The Rose of Tralee competition is out-of-date and likely can't be modernised.
That's according to Socialist TD for Cork North-Central Mick Barry, who was debating the merits of the event with Senator Regina Doherty.
Senator Doherty told The Hard Shoulder it is not something she is interested in.
"I don't think I would watch it today because it doesn't hold any attraction to me," she said.
"As a competition, that's the first thing I probably find offensive about it because what are the women actually competing against each other - on what grounds?
"In this day and age, if you are going to have a competition against other females - of a certain age, in a certain category - there has to be goals laid to as to what you're trying to achieve.
"This kind of Lovely Girl competition doesn't quite cut it anymore."
Senator Doherty said the participants themselves are not in dispute.
"They all come on and they have incredible CVs that would put the next person to shame," she said.
"They're incredibly intelligent, smart women.
"This isn't a twee beauty contest, they all have talents that they display with us.
"There's nothing ordinary about the competitors, there's nothing straight forward about the competition.
"I don't know what I would be competing against."
'How can you modernise it?'
Deputy Barry wondered what would people think if it was a men-only competition.
"Can you imagine it?

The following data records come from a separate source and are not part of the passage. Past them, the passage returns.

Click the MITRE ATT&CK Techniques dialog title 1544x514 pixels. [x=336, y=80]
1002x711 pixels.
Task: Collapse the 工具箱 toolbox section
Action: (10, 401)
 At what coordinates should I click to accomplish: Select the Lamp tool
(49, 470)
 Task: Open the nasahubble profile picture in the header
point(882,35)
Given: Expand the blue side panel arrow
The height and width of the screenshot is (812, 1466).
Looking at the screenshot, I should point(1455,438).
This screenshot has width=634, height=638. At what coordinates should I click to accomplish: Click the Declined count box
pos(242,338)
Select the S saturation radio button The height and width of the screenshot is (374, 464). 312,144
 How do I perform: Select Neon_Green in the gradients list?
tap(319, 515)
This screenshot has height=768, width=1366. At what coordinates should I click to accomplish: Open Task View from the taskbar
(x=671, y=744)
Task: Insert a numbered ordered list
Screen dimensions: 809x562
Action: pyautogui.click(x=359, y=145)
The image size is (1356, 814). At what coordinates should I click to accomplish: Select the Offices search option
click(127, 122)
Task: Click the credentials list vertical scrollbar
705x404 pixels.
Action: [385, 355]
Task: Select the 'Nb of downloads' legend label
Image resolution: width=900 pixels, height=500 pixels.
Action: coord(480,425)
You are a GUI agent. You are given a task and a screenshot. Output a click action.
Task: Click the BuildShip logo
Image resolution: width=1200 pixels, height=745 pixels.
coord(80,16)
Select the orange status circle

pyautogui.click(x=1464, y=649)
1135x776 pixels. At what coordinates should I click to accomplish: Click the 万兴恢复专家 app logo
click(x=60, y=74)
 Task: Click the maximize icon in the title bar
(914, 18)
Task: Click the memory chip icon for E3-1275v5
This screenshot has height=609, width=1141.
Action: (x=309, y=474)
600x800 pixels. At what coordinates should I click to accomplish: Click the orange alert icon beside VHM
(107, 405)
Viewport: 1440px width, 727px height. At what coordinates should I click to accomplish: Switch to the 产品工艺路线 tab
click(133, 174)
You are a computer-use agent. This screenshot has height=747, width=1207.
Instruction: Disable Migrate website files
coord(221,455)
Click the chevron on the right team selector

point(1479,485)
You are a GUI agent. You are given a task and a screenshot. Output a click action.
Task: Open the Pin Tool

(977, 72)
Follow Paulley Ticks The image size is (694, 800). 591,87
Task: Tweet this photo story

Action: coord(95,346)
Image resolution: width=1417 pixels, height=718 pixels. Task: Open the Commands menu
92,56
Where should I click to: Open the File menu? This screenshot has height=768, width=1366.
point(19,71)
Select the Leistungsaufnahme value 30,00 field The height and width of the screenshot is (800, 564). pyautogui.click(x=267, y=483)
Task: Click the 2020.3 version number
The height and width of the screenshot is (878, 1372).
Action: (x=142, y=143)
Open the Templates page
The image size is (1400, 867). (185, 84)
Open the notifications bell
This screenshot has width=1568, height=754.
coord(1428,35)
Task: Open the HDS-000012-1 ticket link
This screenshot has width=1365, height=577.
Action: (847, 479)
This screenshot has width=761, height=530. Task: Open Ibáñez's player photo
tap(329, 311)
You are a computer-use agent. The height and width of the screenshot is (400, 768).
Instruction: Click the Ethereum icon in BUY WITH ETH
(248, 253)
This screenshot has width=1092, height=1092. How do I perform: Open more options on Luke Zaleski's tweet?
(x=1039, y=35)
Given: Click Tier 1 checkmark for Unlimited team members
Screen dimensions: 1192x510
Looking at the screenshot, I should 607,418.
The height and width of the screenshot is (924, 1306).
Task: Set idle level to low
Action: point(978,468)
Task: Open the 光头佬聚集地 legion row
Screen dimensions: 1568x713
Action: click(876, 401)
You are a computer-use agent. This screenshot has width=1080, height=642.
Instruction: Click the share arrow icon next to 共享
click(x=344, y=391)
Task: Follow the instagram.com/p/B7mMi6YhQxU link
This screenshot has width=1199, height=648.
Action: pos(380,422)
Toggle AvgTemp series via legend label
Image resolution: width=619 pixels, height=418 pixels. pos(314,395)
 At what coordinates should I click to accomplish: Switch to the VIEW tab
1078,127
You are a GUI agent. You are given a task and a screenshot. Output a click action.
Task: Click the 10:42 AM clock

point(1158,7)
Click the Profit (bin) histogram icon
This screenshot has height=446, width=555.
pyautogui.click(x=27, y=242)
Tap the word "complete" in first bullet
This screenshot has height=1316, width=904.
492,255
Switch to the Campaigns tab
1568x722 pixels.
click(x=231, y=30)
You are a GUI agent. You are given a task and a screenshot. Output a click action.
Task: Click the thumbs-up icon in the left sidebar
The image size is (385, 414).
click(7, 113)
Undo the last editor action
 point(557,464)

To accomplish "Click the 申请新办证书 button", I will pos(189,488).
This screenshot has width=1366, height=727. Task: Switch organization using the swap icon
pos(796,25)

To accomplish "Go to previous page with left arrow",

Absolutely not," he said.
"If you had a society that was free of sexism, would you have a competition like the Rose of Tralee?
"They have done things to try and modernise it - I see this year that transgender women will be allowed to compete.
"But it's so old-fashioned and out of date, how can you modernise it?
"It's past its sell-by date for me".
'Make it about their achievements'
Senator Doherty said the competition was originally about connecting the Irish diaspora around the globe, and it should return to that.
"Let's make it about their achievements of bringing culture to south-east Asia or to Ballygobackwards in New York," she said.
"If that was the competition, as to how people were bringing Ireland to every corner of the world, creating culture, making a space for people to be safe and to share our views... that would be something that could maybe fit.
"But even that's kind of old-fashioned," she added.